Legal Attics: Strange and old evidence piles up in police property rooms

 By Steve Garbacz

Daily Journal
 
GREENWOOD, Ind. (AP) — Police are still trying to figure out where a tombstone from the 1870s was stolen from, but for now it is being stored with thousands of other items that are waiting to be claimed, returned or destroyed.
 
The tombstone has been in the Greenwood Police Department property room for 12 years, property room manager Jack Napier said. Police suspect it is from a cemetery in Kosciusko County, nearly three hours north of the city, but it isn’t something they’d ever be able to sell at auction and not something that they’re going to destroy.

Now, the tombstone is one of more than 15,000 items that are being stored at the Greenwood Police Department and other local police departments, along with thousands of other pieces of evidence, found bikes and other property.

For some items, such as evidence taken in a criminal case, police are required to hold on to the samples, guns or drugs for decades, so those items pile up much faster than other items, many of which can be sold or destroyed, police told the Daily Journal. Found property, such as a bicycle someone discovers in their front yard, is easier to get rid of. If an owner can’t be found and no one claims it, police can sell it at auction or destroy it after 90 days.

Last year, more than 1,600 items were logged into the property room at the Johnson County Sheriff’s Office, adding to packed shelves already containing more than 30,000 other pieces. By the end of the year, just 286 of those pieces were returned to owners, sold or destroyed. There’s so much stuff — drugs, bottles of alcohol, guns, preserved DNA evidence, clothing, marijuana smoking pipes — that in two years of managing the property room, evidence technician Mark Riley hasn’t even gotten around to checking the case files attached to some of them.

Evidence from criminal cases spends much more time on the shelf. The evidence needs to be held as long as a criminal case is going on, which could take years to resolve.

Even after a conviction, items might need to be kept for years in case of an appeal or court order. For example, one package of cocaine that was seized in 1985 has a court order requiring police to keep it for 55 years, Riley said.

Items from a homicide likely will be kept indefinitely, such as all of the evidence — including DNA, clothing and firearms — gathered in the case of Michael Dean Overstreet, who was convicted of abducting, raping and killing a Franklin College student in the 1990s, Franklin Police Sgt. John Borges said.

But he added Franklin police also have held on to items that people called in about during the initial investigation that may not be connected to the crime, such as empty beer cans, sneakers they found outside or various knives.

Evidence in cold cases is also kept, such as the 250 items collected in the Brookley Louks missing person case that Greenwood police haven’t been able to close, Napier said.

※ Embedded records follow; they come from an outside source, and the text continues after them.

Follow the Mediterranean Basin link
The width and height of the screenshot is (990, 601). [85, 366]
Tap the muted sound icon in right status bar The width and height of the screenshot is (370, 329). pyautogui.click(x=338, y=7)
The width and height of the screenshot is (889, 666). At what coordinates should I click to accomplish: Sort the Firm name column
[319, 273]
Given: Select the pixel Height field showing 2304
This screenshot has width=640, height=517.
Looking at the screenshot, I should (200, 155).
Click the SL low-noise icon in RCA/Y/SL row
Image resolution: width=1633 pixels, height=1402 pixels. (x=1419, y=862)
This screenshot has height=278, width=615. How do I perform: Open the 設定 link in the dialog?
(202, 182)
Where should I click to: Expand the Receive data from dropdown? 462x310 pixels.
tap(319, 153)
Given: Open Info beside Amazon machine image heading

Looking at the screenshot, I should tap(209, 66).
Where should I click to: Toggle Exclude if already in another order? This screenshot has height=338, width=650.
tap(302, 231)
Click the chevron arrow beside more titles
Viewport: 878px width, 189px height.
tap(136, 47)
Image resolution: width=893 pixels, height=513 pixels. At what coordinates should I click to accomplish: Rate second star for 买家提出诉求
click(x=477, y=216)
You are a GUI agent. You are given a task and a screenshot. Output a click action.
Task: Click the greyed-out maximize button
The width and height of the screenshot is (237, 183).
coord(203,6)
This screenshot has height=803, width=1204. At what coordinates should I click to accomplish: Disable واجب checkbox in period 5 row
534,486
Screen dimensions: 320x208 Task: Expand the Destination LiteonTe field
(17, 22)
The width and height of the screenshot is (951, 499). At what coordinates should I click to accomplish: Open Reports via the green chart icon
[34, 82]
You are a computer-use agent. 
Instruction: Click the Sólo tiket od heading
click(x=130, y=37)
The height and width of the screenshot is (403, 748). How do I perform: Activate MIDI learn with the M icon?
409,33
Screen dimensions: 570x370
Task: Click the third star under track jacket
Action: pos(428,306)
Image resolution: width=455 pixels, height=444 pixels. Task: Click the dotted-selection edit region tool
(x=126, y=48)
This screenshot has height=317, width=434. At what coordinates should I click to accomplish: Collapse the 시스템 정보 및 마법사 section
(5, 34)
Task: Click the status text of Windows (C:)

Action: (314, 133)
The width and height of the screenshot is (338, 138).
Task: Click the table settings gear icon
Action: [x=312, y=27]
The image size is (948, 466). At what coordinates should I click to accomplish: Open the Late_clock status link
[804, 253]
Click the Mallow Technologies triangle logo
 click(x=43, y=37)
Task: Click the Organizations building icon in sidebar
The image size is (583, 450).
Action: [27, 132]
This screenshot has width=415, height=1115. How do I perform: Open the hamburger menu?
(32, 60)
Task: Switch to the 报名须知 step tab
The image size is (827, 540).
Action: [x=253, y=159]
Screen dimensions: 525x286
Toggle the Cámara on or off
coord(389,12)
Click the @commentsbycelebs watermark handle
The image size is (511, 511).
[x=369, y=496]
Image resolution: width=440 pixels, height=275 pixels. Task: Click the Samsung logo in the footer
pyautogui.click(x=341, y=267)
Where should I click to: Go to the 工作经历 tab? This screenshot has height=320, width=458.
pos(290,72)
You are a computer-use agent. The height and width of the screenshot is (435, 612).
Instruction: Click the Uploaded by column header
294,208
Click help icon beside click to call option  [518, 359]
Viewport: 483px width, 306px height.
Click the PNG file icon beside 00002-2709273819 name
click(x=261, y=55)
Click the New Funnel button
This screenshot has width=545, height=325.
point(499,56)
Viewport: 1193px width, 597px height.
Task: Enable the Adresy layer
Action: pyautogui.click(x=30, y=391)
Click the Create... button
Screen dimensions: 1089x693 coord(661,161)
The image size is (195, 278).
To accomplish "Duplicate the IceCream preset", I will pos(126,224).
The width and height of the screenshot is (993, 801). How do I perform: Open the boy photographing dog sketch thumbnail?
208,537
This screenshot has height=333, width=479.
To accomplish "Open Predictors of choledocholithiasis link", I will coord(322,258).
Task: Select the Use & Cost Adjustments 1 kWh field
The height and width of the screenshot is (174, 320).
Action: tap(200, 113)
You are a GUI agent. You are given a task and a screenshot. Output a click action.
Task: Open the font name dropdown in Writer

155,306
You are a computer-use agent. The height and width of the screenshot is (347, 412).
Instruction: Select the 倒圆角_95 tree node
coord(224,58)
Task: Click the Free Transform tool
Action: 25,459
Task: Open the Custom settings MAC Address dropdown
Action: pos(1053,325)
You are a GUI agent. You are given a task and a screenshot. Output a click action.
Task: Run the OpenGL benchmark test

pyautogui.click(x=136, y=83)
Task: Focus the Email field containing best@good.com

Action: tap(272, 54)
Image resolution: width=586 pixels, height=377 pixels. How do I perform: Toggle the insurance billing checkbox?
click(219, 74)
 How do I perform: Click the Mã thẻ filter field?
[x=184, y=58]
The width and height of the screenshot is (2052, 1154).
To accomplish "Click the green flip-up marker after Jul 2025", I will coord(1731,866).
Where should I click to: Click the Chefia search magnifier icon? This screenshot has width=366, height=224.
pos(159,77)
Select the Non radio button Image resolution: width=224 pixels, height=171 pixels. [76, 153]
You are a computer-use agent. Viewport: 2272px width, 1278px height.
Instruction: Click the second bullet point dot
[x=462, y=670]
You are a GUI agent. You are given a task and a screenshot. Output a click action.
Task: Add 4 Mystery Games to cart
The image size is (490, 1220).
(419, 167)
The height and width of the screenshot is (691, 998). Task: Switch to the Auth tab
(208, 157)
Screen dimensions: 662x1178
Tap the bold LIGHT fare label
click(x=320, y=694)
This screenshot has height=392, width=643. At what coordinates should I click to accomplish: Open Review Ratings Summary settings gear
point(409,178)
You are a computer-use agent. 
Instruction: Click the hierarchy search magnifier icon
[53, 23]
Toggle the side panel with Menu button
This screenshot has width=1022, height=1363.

Clothing, DNA and other items collected from the Dickus murder investigation in Franklin also will be kept indefinitely, Borges said.

“We try to stay on that and continue to re-evaluate what needs to stay and what needs to go,” Borges said.

Most of the items that get taken out of the sheriff’s office are either found property that hasn’t been claimed after three months, property that someone does claim or items the court directly orders police to release or destroy, Riley said. 

That could be returning a cellphone that was taken from a case that was dismissed or releasing a car from impound after it was seized in a drug case.

Police aren’t automatically notified when a court case is resolved by a guilty plea or jury trial, which makes it harder to keep track of all of the items.

Property room managers check on the status of court cases, and if one has been resolved, contact the prosecutor’s office to find out if it’s OK to destroy items, such as some drugs, or sell others, such a stolen TV. 

Napier starts on his “A” shelf and methodically works down through the “Z” shelf, looking up case numbers.

With more than 15,000 items to go through, one pass takes all year, he said.

“I start once per year, and every piece of evidence I will research. If he’s been convicted and not pleaded guilty, then I have to hold on to it for all the appeals, maybe 10 to 15 years. If he pleads guilty, I’ll contact the prosecutor’s office because he could only appeal the sentence and not the conviction,” he said.

Property room managers will more frequently check on cases associated with large items, such as big-screen TVs or car bumpers, since they take up more space than a plastic bag with an ounce of marijuana, a handgun or cellphone.

“There is a potential that we can have couches, mattresses, doors, windows. If it can be picked up and moved, it has a potential to come into our property room,” Riley said.